15.00 - Keys and Indexes - Teradata Database

Teradata Database Design

prodname
Teradata Database
vrm_release
15.00
category
User Guide
featnum
B035-1094-015K

Keys and Indexes

Definition of a Key

There are several different meanings for the term key in relational database management. When reading this manual, you should always assume that if the term key is used without a qualifying adjective, the reference is to the primary key, or PK, for a table.
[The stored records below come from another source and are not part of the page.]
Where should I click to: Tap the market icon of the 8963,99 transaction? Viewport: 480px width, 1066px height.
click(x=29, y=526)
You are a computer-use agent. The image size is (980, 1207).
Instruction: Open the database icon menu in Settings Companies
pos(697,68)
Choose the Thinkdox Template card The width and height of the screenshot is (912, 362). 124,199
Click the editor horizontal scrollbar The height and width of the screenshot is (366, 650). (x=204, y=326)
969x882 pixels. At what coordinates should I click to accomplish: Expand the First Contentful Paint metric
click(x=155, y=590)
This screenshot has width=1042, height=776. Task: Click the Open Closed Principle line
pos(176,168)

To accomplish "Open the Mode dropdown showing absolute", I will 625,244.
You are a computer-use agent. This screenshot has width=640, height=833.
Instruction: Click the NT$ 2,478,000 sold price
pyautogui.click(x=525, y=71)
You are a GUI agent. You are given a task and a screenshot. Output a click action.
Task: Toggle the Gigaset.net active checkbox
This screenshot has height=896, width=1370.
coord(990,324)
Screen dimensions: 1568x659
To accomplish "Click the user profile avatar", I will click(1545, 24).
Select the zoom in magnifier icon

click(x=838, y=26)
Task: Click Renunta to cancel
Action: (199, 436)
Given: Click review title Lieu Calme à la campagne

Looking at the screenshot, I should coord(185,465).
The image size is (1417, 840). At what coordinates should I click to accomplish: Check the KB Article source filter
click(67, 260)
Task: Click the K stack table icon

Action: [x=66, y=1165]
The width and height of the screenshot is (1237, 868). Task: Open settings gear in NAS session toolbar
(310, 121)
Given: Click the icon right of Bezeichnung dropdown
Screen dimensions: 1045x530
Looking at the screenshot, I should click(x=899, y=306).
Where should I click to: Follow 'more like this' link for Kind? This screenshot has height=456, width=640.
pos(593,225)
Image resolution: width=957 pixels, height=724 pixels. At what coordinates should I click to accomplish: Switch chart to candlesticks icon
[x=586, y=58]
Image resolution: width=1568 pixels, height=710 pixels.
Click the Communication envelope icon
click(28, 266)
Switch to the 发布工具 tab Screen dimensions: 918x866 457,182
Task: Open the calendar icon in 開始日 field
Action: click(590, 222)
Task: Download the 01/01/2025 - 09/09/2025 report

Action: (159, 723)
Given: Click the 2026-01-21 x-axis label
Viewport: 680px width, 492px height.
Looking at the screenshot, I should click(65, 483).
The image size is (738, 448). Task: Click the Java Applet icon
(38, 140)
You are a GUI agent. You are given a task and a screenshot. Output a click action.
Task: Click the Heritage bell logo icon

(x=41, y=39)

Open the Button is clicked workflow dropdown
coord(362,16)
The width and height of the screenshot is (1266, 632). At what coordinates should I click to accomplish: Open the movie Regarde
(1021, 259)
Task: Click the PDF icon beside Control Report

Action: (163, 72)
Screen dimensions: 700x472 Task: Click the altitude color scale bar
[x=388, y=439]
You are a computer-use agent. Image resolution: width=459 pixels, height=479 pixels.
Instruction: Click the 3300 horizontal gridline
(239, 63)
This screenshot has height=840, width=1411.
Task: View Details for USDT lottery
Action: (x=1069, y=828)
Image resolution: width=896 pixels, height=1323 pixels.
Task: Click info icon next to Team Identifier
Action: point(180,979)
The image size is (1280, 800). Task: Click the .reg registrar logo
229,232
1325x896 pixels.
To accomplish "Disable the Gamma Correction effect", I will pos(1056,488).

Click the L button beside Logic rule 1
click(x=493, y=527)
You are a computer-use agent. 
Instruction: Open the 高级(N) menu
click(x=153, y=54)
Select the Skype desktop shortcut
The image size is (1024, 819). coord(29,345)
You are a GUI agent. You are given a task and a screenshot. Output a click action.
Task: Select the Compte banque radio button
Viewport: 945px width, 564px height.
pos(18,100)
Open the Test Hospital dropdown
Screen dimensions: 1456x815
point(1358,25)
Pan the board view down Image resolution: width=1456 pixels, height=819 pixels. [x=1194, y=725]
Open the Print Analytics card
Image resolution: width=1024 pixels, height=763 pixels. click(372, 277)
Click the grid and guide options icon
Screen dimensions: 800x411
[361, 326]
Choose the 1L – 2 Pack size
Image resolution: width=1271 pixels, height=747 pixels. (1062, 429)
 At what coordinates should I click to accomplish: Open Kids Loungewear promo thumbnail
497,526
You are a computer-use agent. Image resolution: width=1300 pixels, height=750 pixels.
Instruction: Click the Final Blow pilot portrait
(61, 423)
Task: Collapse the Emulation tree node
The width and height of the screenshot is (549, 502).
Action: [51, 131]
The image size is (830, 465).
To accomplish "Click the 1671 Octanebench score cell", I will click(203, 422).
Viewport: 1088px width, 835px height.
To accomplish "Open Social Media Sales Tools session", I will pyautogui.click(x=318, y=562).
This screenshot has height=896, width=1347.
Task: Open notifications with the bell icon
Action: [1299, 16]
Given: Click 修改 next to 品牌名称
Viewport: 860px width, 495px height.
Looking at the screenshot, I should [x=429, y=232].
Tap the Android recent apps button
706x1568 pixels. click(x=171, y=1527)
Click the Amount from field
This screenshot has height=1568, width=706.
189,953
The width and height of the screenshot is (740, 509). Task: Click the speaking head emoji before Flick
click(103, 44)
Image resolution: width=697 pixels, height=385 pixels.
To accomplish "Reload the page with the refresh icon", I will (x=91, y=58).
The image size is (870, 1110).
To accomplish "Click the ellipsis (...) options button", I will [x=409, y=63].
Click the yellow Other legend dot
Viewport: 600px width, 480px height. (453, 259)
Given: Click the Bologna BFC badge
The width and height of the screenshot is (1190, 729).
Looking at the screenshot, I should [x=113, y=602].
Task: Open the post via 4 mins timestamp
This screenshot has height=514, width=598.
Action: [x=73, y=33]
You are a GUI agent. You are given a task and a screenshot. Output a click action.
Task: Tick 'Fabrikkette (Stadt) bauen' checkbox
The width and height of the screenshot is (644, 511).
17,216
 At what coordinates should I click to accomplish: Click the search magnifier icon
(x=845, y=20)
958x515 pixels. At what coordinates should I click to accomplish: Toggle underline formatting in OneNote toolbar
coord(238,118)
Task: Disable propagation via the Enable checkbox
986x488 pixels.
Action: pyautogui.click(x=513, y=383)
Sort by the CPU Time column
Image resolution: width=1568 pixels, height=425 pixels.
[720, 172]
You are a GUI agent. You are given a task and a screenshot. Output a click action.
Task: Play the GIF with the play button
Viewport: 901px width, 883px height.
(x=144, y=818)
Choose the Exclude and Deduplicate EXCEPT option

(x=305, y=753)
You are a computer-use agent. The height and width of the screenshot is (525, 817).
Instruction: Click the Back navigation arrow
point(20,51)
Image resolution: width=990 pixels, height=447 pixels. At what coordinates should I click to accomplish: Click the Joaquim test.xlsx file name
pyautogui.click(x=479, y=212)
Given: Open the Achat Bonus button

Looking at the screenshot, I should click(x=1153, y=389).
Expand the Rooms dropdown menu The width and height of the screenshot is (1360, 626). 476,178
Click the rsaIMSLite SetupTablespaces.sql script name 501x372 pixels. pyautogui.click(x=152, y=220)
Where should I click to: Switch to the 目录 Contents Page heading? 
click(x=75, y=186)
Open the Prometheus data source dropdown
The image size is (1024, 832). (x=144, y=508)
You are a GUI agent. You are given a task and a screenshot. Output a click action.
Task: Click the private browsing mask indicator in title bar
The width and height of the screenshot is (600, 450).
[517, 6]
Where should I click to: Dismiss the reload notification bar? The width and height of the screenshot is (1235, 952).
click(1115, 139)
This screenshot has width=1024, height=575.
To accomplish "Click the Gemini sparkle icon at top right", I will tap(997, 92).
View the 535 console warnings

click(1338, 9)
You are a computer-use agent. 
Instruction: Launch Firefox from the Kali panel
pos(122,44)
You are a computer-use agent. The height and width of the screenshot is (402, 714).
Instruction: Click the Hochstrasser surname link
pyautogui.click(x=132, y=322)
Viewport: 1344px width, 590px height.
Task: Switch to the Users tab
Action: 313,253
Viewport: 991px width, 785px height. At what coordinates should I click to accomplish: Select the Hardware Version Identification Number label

The following table defines the various uses of key in the context of relational database management in general or Teradata Database in particular. Note that in every case, a key is an identifier and not a retrieval mechanism. In every case, you should read the word field to mean “one field or several fields in combination.” The expression column set is used throughout this manual in the same way; to indicate that the table object under discussion, whether it be a key or index, consists of one or more columns.

 

Term

Definition

Alternate key

Any candidate key not selected to be the primary key for a table.

Candidate key

A field that uniquely identifies a row.

Every normalized table has at least one candidate key, and most have only one. When multiple candidate keys are identified during logical design, one is selected to be the primary key and the candidate keys not selected to be the primary key are then referred to as alternate keys.

Child key

A foreign key that is a primary key or alternate key in another table.

Foreign key

A field that corresponds to the primary key or alternate key of a different, but related, table.

Foreign keys are used to maintain referential integrity. They are often useful as NUPIs when you want rows from two or more related tables to hash to the same AMP.

Grouping key

A field used to group the rows of a table in a particular way.

Hash key

A field used to compute the rowhash value for a row.

Natural key

The representation of a real world tuple identifier in a relational database. For example, a common identifier of employees in a corporation is a unique employee number. An employee is assigned an employee number whether that information is stored within the database or not.

Natural keys are sometimes confused with intelligent keys, but they are very different concepts.

Compare with “Surrogate key” in the last row of this table.

Order key

A field used to store the rows of a table in a particular order.

Parent key

A primary key or alternate key that is a foreign key in another table.

Primary key

A field that uniquely identifies a row.

A primary key can never be null.

Search key

A field used to match a corresponding field in a searched table.

Sort key

A field used to sort the rows of a table. Note that the sorted table in this case is not necessarily a base table; for example, it can be an intermediate result such as a spool file.

Surrogate key

An arbitrary, system‑generated, simple numeric key. Often used when a natural key is otherwise difficult or impossible to define for a table or when the situation demands a non‑composite primary key, but no natural non‑composite exists.

Compare with “Natural key” in the seventh row of this table.